急遽、飛び込んで来た、阿部・巨人軍監督辞任のニュースには心を痛めている。

 阿部さんの娘さんのような若い人がChatGPTに相談し、そのアドバイスに従って児童相談所に連絡を取ったこと、すなわち(余り軽々に言ってはいけないのだが)「親子喧嘩」が親子の間にとどまらずに容易に外部が関与する事態に至ったことに、そして母親などではなくチャッピーといったAIに先ずは相談するという時代相に驚かされたが、もはやそんなことにいちいち驚いていてはいけない時代なのだろう。何しろ私たちビジネス・パーソンだってAIなしには仕事が進まない時代である。そうであればこそ、人として、社会として、身の処し方があるはずだ。

 今日の日経新聞朝刊によると、AIは「暴力や自殺といった話題の会話では、やりとりの早い段階で専門の担当者がいる窓口に誘導するよう設計されている」そうだ。特にオープンAIは、「2月にカナダで起きた銃乱射事件では、容疑者がAIと犯行について会話したことを把握したものの、当局に通報しなかったとして、遺族に告訴された経緯がある」ことから、「人命がかかわるようなトラブルに発展した場合に、対応が遅れるのを避けるため」に、そのような技術仕様の改良を行っているというのはよく分かる。オープンAIに限らないだろう。そこで、専門の担当者がいる窓口(児童相談所)が真摯に対応しなければならなかったはずで、すぐに警察に通報したように見える(夜、時間外のため担当者不在で、委託業者が対応したと言われる)。そして警察も真摯に対応しなければならなかったはずで、現行犯逮捕に至った(放っておくと、警察がいなくなった後で問題が再発する可能性があることを指摘する声があって、分からないではない)。さらに読売巨人軍の対応も早く、阿部監督から辞任を申し出たとされているが、昨今の不祥事のぐずぐずを教訓に、トカゲの尻尾切りのような冷酷さで、阿部さんの涙の記者会見を敢行した。
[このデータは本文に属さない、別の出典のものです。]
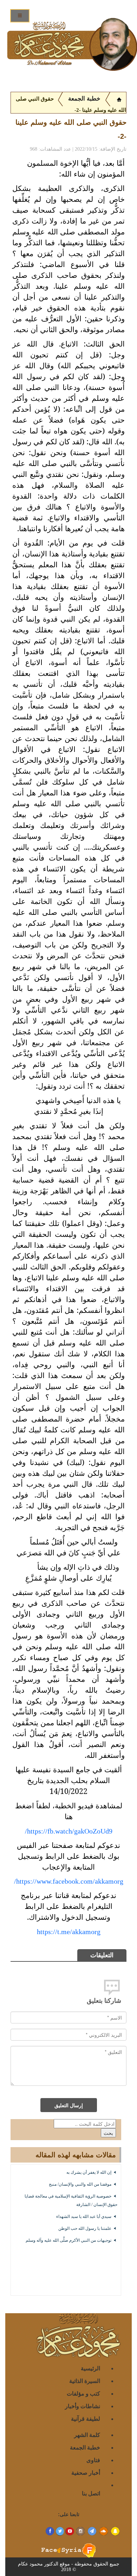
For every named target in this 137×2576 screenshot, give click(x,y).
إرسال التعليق (68, 2105)
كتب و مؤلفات (83, 2393)
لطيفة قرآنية (85, 2418)
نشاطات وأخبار (82, 2406)
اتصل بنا (91, 2493)
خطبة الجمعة (84, 98)
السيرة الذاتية (84, 2381)
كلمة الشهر (87, 2435)
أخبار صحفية (85, 2472)
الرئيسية (90, 2368)
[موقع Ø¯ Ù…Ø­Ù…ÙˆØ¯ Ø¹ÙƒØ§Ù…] (119, 99)
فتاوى (93, 2460)
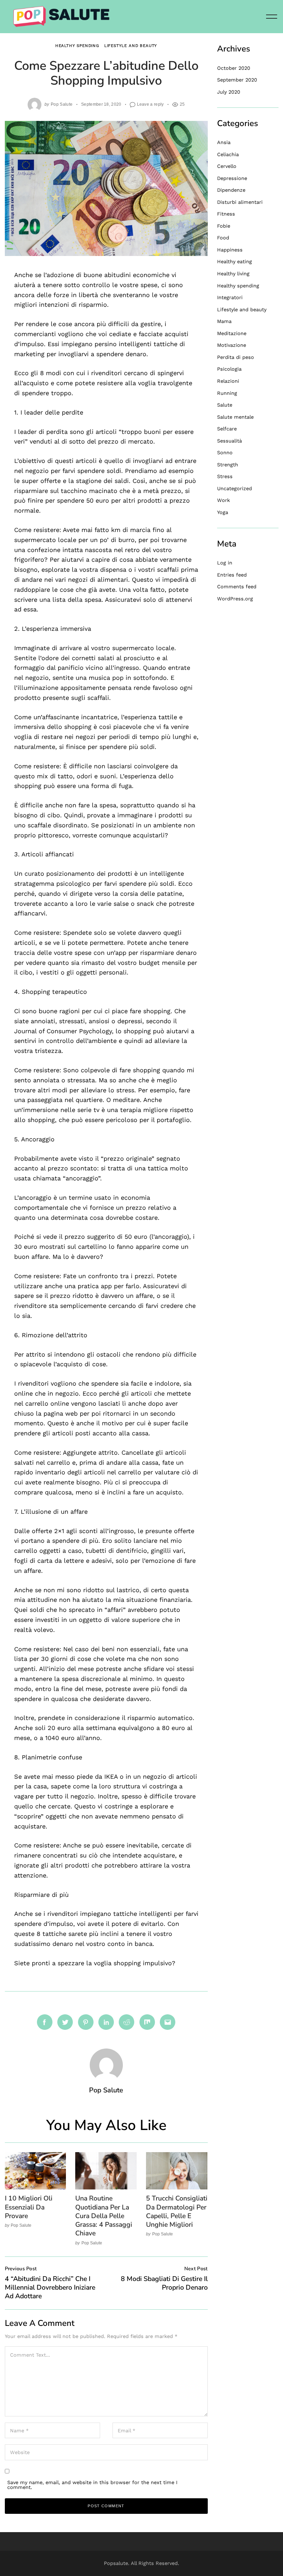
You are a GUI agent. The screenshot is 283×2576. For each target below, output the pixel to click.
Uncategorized (234, 488)
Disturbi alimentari (240, 202)
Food (223, 237)
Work (223, 500)
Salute (224, 405)
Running (227, 393)
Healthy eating (234, 261)
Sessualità (229, 441)
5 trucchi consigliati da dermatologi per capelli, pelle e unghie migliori (176, 2211)
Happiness (230, 250)
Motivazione (231, 345)
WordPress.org (235, 598)
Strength (227, 464)
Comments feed (236, 586)
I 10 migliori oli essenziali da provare (28, 2207)
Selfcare (227, 428)
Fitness (226, 214)
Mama (224, 321)
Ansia (224, 142)
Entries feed (232, 575)
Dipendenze (231, 190)
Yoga (222, 512)
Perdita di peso (235, 357)
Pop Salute (61, 104)
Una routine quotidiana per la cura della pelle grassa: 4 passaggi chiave (103, 2216)
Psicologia (229, 369)
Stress (225, 476)
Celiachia (228, 154)
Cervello (226, 166)
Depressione (232, 178)
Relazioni (228, 381)
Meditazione (231, 333)
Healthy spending (77, 45)
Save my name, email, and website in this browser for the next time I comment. (92, 2485)
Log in (224, 562)
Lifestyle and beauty (130, 45)
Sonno (225, 452)
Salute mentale (235, 417)
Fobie (223, 226)
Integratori (230, 297)
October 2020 (233, 68)
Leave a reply (150, 104)
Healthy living (233, 273)
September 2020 (237, 80)
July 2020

 AIは所詮は人工的な知能として、人の経験を遥かに超える膨大な学習を経ているとは言え、確率論の世界でしかない。AIに相談すること自体は良いとしても、最後は人間が評価・判断を下すのがビジネスの世界の基本であって、それはどこの世界でも同じはずだ。今回の件では、AIが一次対応した後に、人間がしっかりフォローする対応が出来ていたかが問われるわけだが、これまでのところは、どうもマニュアル通り、あるいは昨今の極度な人権重視の御座なりな対応でしかなかった気がしないでもない。が、安全サイドではあるので、よしとしよう。それをマスコミは刺激的に取り上げる。次は、報道を含めた私たち社会の出番である。

 阿部・巨人軍監督の野球人としての将来がこれで潰えるとすれば、阿部さんの娘さんは、一時の感情の昂りが収まって平常に戻ったときに、果たしてどんな気持ちでおられるだろうかと想像すると、娘さんの将来にも影が差しているようで、心穏やかではいられない。親子喧嘩にどこまで社会が介入するかという疑問は残るが、有名税で世間の注目を浴びる事態である。児童相談所、警察、そして読売巨人軍は、とりあえず非難されないだけの迅速な(御座なりの、と言っては気の毒かもしれない)対応を取った。私たちは人として、事実関係をそれなりに確認した上で、どう判断し、オトシマエをつけるのか、私たち社会の態度が問われているような気がする。それで場合によっては阿部さんを救うことが、ひいては安倍さんの娘さんを救うことが、出来るかもしれない。

 AIが社会に組み込まれる時代に、AIとの付き合い方が問われる以前に、そもそも私たち人間は、社会はどうあるべきかがあらためて問われる時代になったような気がする。